◆ Source passage
=== Section Start ===
Boy meets girl; audience meets couple, at four points in their relationship: from the elated but uncertain early stages to "I love you", from first cracks to deep rifts. All the action takes place on and around a double bed, both a charged and mundane setting (albeit one that causes sightline issues). Travesty is a millennial take on a familiar arc, the standard A-B love story: Anna and Ben, she is a 25-year-old PR, he is a 29-year-old English teacher. Except that in stand-up Liam Williams’s sharply comic debut play, Anna is played by a man, Pierro Niel-Mee, and Ben is played by a woman, Lydia Larsen.

Cute, huh? Well, yes: early scenes especially get a frisson from highlighting gender norms by making them physically unfamiliar – it’s the male actor who coyly covers her nipples, who wants to wear her boyfriend’s jumper; while it’s the female actress who relishes not taking a shower. You notice how coded and gendered both language and gesture can be: the strangely possessive slap that Larsen gives to Niel-Mee’s bum; the coy, cooing way Neil-Mee strokes Larsen’s face. Coming out of a man’s mouth, we notice how Anna’s language is all wheedles, suggestion, half-hidden neediness, while Ben seems so much more matter-of-fact.

Is all this simply reinforcing gender stereotypes though? Would Williams get away with writing these "typical" characters if they were played by the "correct" gender, or is it a cheap gimmick to make the clichéd seem clever? He pulls it off – but only because his writing is so good.

God, you believe in Anna and Ben. Your heart beats with them, cringes with, breaks with them. Telling details weave into a completely convincing tapestry – from the "our-thing" indicators of love (a lemon tart) to the tiniest verbal slips that only a partner would notice (“why do you always call her ‘my friend’ Gillian?”).

Travesty is also very funny, with Larsen and Niel-Mee both hitting the comedy beats, while still sounding totally natural. And even when they do exhibit tired gender clichés – the woman a nag, the guy drunk and jealous – these feel newly truthful.
=== Section End ===
◆ Extracted information
=== Section Start ===
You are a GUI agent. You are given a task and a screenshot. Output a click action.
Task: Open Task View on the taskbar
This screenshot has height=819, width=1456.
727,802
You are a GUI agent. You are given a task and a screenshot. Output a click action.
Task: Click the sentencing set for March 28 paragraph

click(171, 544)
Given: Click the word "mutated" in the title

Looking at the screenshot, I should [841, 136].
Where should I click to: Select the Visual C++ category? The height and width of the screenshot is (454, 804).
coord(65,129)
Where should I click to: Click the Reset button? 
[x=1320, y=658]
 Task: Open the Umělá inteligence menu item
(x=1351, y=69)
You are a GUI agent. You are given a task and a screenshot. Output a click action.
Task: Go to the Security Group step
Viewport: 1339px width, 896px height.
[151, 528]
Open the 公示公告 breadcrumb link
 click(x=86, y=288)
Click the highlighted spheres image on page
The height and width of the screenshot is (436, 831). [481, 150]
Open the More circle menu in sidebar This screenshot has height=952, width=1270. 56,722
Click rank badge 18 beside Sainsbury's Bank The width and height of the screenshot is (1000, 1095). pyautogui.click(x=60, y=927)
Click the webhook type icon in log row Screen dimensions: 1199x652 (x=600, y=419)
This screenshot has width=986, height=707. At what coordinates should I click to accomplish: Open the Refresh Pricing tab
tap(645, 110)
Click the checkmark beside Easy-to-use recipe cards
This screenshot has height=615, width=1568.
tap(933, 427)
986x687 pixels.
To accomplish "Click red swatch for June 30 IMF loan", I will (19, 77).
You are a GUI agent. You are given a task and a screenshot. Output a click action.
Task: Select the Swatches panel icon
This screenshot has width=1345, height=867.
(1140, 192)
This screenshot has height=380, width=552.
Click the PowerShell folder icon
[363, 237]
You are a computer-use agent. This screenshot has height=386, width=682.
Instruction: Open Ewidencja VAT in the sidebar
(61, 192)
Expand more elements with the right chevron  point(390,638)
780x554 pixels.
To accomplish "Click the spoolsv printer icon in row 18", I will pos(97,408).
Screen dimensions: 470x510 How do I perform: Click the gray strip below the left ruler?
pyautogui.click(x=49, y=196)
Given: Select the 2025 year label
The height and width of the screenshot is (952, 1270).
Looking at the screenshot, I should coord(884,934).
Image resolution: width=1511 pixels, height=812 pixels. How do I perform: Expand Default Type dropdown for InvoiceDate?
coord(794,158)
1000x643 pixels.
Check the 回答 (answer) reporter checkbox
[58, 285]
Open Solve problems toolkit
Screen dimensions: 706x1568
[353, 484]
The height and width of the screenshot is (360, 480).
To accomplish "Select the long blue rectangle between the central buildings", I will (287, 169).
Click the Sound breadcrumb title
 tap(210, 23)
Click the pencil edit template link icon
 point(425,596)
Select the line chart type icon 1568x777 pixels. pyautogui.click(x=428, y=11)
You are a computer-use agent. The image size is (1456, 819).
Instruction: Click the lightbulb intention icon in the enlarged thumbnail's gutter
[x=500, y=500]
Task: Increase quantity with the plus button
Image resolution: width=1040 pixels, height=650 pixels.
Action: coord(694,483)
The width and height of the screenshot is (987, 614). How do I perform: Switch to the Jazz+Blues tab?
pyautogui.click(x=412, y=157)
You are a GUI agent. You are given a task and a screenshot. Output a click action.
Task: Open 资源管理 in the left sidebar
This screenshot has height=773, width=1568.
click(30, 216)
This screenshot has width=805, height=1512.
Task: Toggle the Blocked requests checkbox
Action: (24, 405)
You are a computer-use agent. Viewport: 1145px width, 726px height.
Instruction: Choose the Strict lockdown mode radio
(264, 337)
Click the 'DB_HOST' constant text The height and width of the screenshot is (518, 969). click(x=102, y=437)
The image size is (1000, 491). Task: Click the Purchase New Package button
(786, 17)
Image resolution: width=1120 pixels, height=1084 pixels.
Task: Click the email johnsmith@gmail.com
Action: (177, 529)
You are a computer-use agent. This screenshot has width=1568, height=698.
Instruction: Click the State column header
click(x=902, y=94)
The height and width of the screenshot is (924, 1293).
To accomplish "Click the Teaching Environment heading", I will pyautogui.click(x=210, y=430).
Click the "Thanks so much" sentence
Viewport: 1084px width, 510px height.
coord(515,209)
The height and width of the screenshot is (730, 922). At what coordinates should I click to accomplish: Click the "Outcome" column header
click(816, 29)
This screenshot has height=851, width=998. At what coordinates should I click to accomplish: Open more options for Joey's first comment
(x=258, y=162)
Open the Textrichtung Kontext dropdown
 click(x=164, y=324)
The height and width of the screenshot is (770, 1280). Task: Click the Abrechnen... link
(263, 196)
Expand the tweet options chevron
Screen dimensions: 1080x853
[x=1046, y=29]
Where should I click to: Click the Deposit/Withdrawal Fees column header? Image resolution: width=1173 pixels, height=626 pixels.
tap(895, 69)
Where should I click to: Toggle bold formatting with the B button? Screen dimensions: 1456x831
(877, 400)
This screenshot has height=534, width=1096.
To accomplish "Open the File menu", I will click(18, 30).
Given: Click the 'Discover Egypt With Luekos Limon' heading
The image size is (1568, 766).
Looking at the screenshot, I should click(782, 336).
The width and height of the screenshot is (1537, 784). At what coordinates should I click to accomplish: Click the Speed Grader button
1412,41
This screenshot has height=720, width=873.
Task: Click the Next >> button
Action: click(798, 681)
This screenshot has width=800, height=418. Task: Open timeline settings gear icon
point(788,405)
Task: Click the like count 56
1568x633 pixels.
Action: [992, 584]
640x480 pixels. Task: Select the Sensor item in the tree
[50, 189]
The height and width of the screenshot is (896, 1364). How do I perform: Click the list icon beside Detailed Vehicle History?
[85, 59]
=== Section End ===
◆ List of tasks
1 - In the review of Travesty, where does all of the play's action take place?
2 - Summarize the review of Travesty in two sentences.
3 - From the review of Travesty, write out the part that opens with the words containing "God, you believe" and closes with "feel newly truthful.".

◆ Numbered responses
1 - All the action takes place on and around a double bed.

2 - Liam Williams's debut play Travesty follows Anna, a 25-year-old PR, and Ben, a 29-year-old English teacher, at four points in their relationship on and around a double bed, with Anna played by a man and Ben by a woman. The review asks whether this casting merely reinforces gender stereotypes, but concludes that Williams pulls it off because his writing is so good, making the couple completely convincing and the play very funny.

3 -
God, you believe in Anna and Ben. Your heart beats with them, cringes with, breaks with them. Telling details weave into a completely convincing tapestry – from the "our-thing" indicators of love (a lemon tart) to the tiniest verbal slips that only a partner would notice (“why do you always call her ‘my friend’ Gillian?”).

Travesty is also very funny, with Larsen and Niel-Mee both hitting the comedy beats, while still sounding totally natural. And even when they do exhibit tired gender clichés – the woman a nag, the guy drunk and jealous – these feel newly truthful.